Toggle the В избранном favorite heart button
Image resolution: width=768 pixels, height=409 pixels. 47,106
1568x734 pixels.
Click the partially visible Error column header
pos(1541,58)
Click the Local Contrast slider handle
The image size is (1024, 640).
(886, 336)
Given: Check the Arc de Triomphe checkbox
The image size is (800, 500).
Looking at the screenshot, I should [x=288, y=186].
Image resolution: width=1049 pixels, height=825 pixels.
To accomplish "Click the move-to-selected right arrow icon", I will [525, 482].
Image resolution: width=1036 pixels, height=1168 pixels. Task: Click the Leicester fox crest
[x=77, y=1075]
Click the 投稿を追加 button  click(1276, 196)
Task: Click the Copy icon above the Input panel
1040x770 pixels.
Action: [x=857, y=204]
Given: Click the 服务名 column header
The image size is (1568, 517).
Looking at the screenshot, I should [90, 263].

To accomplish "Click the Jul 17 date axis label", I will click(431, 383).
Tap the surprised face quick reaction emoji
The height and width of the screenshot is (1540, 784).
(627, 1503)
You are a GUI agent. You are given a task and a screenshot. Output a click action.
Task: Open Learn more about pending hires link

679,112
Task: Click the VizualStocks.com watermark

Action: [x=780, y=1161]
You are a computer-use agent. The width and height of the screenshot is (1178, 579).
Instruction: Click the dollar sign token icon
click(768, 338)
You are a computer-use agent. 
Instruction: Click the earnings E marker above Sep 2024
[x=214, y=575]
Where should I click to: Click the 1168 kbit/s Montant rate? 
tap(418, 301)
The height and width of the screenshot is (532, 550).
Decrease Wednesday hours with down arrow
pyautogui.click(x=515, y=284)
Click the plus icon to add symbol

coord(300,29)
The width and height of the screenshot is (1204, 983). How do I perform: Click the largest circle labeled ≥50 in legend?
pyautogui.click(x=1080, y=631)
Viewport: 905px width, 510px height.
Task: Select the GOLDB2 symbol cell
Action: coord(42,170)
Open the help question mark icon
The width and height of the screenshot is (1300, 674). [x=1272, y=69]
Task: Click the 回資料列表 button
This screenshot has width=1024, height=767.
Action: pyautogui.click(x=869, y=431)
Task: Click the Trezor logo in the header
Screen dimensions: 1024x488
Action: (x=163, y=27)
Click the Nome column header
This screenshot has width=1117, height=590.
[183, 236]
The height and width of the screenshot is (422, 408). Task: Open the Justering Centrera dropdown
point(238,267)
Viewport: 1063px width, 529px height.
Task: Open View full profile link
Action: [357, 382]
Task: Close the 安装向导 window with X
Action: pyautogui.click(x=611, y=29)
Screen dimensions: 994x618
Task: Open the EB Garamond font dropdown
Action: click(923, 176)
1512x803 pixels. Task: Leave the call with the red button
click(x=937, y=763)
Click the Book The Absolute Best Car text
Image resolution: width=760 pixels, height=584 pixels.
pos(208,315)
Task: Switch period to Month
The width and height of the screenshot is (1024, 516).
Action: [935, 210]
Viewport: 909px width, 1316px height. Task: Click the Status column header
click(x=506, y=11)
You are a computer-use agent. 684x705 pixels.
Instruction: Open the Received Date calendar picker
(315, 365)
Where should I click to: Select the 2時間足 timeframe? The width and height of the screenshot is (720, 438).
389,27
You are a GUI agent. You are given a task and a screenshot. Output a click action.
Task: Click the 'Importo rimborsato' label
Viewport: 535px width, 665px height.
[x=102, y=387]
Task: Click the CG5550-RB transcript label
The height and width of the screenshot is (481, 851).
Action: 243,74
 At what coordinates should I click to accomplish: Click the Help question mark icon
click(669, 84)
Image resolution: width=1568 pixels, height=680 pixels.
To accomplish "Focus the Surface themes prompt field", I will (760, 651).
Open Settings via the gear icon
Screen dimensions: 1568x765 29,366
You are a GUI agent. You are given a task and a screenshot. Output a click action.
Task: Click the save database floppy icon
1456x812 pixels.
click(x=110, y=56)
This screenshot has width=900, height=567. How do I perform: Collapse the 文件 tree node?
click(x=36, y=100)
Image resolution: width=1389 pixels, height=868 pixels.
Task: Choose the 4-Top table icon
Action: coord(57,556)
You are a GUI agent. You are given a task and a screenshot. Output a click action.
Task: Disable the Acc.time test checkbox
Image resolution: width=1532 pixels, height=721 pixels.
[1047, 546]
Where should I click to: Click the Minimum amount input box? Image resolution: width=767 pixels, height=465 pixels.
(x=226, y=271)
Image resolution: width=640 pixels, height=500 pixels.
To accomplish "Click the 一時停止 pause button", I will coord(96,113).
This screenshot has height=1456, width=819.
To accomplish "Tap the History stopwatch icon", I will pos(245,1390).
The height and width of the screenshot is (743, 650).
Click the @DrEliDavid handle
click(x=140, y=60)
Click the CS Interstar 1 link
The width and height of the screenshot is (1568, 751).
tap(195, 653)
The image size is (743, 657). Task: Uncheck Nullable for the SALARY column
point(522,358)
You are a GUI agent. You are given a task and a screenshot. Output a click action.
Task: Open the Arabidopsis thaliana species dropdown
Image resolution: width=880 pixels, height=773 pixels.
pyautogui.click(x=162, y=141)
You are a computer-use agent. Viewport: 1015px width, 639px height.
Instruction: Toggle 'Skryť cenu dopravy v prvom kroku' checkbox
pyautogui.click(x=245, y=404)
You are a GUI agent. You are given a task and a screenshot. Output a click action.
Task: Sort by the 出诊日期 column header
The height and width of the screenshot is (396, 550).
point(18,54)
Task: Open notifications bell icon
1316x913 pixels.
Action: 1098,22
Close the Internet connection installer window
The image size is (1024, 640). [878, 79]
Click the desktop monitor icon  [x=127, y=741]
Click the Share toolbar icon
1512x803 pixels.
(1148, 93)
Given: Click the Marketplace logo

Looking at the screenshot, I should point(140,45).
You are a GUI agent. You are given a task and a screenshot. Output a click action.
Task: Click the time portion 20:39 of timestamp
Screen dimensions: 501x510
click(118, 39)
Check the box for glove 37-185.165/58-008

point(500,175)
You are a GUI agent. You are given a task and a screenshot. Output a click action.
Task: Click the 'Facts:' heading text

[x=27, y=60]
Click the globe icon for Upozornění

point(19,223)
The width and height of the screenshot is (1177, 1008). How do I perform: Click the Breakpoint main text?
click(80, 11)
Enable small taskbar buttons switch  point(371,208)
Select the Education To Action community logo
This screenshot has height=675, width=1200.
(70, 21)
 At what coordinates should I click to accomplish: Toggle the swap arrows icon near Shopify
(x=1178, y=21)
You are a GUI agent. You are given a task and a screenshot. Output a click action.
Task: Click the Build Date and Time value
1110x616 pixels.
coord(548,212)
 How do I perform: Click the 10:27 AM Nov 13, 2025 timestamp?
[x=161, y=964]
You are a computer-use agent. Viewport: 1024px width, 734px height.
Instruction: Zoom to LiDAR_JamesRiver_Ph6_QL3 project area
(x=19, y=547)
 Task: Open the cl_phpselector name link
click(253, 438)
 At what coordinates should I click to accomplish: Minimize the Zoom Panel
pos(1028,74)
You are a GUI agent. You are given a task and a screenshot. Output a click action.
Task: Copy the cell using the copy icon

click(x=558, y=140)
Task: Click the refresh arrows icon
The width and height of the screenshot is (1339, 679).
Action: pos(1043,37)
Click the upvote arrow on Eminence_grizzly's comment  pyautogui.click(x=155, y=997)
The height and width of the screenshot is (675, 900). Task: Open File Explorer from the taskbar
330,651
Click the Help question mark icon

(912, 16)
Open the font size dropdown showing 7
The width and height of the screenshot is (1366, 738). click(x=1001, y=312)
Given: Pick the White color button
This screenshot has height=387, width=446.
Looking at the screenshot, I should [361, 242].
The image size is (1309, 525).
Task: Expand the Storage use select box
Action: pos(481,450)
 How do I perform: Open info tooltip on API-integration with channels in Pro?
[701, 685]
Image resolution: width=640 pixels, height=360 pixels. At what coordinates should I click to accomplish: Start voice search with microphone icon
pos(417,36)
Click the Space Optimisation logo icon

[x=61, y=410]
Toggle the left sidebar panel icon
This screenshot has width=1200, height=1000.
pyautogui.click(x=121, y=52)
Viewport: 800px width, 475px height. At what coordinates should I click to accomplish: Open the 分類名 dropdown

════

▶ **Work task**
Within the records above, find every line containing "will" and report only how many there are.

▶ **Solved exercise**
5